The Republican and Democratic, Jewish and Christian organizers of Sunday’s anti-poverty event at Catholic University don’t understand why there’s so little focus, in the presidential campaigns or in everyday life, on the truly shameful number of Americans who are not just struggling but hungry and hurting.

(Washington Post/Michael Fletcher)

Right here in the United States of America, about 16 percent of our people live at or below the poverty line — defined as a family of four making it on less than $23,000. 

“It’s not a major issue in the debate, and why isn’t it?” asked Thomas Melady, former U.S. ambassador to the Holy See and an active Mitt Romney supporter. 

“Occasionally one or the other” presidential candidate “will mention it,” but mostly, “it’s invisible,” said Stephen Schneck, director of the Institute for Policy Research & Catholic Studies, who’s involved in mobilizing Catholic voters for Barack Obama. “It’s not on anybody’s front burner.”
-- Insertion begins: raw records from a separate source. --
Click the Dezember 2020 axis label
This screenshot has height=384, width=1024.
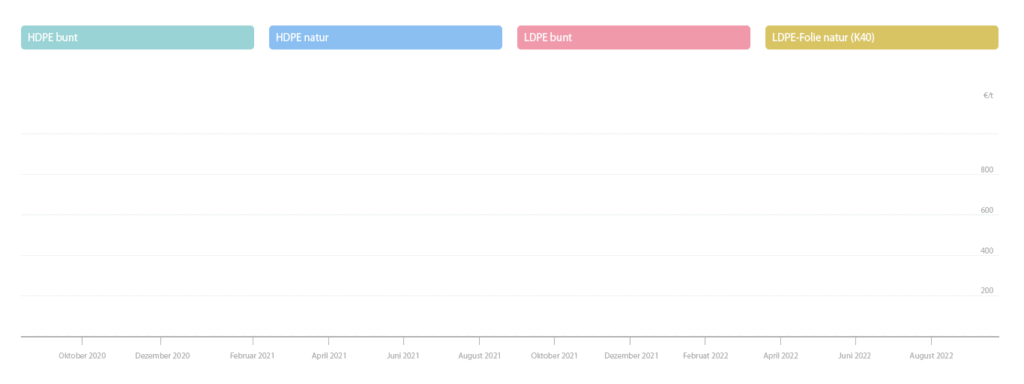[x=163, y=356]
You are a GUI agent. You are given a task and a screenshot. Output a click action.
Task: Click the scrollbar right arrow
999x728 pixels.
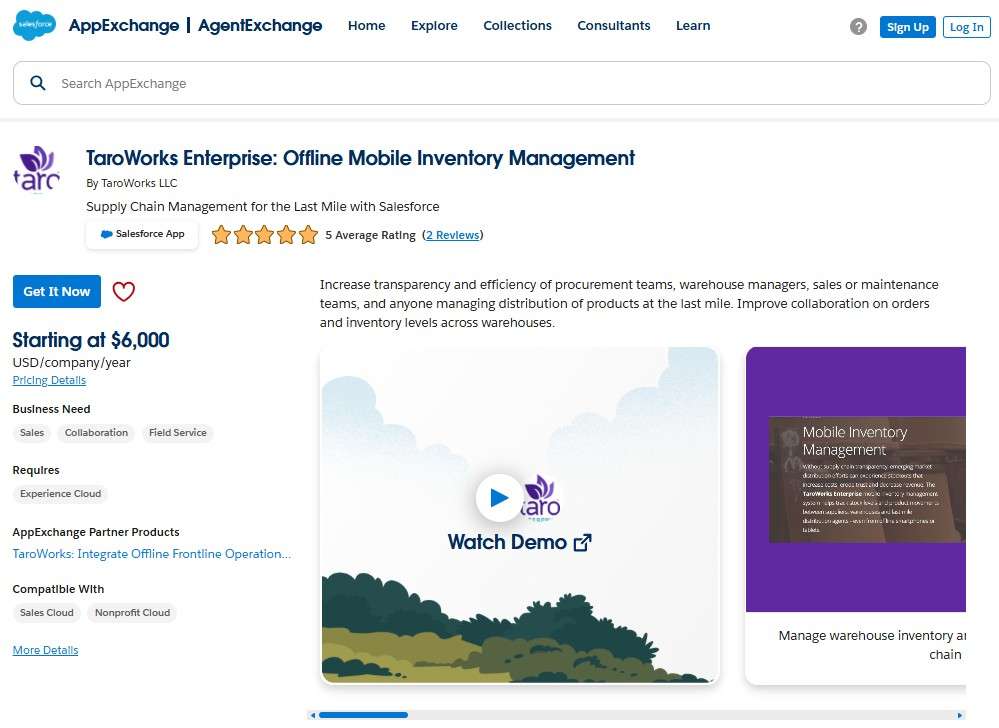click(961, 715)
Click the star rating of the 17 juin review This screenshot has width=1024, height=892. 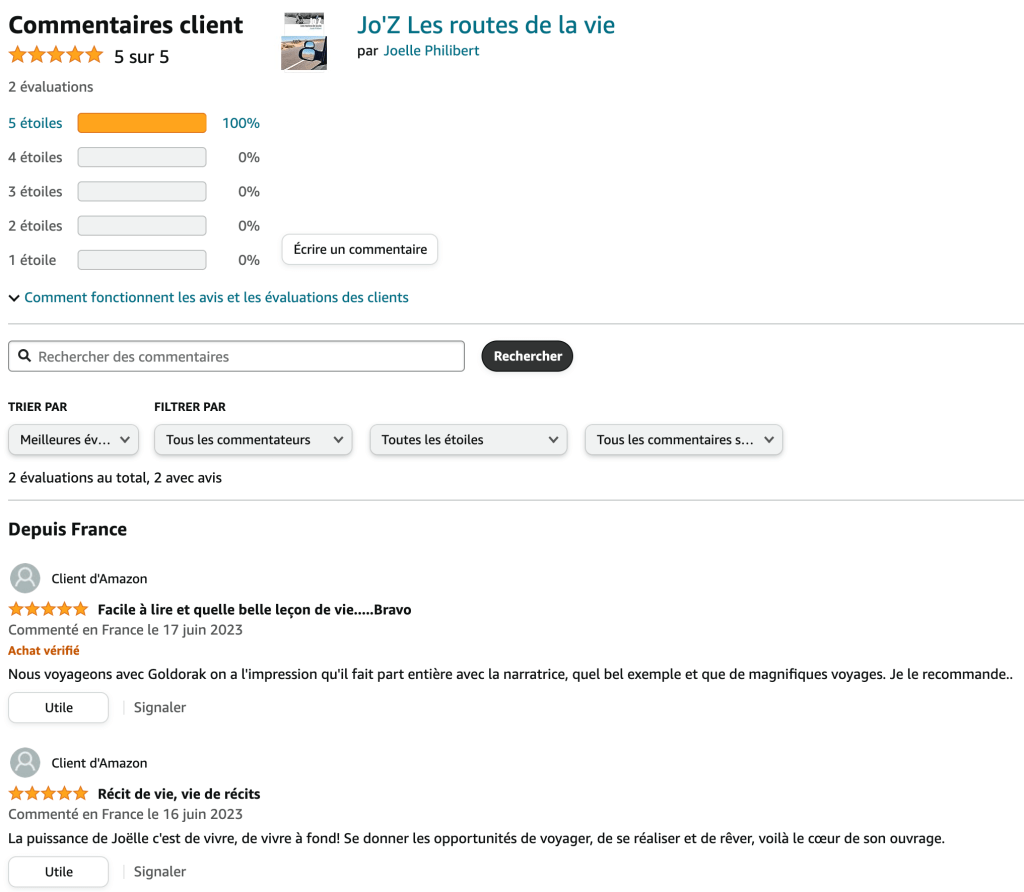[x=48, y=609]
On Sunday afternoon from 2 to 5 p.m., Catholic University’s Institute for Policy Research & Catholic Studies hosts “Forget Not the Poor: An Interfaith Conference on Poverty,” co-sponsored by AJC Global Jewish Advocacy.

The speakers will include Georgetown law professor Peter Edelman, Kathy Saile from the United States Conference of Catholic Bishops, Rabbi Sid Schwartz and Auxiliary Bishop of Baltimore Denis Madden.

Brian Banks, of the National Capitol Area Food Bank, and Audrey Lyon of Yachad, a Jewish anti-poverty program, will talk about various practical ways to get involved in anti-poverty efforts in the D.C. area.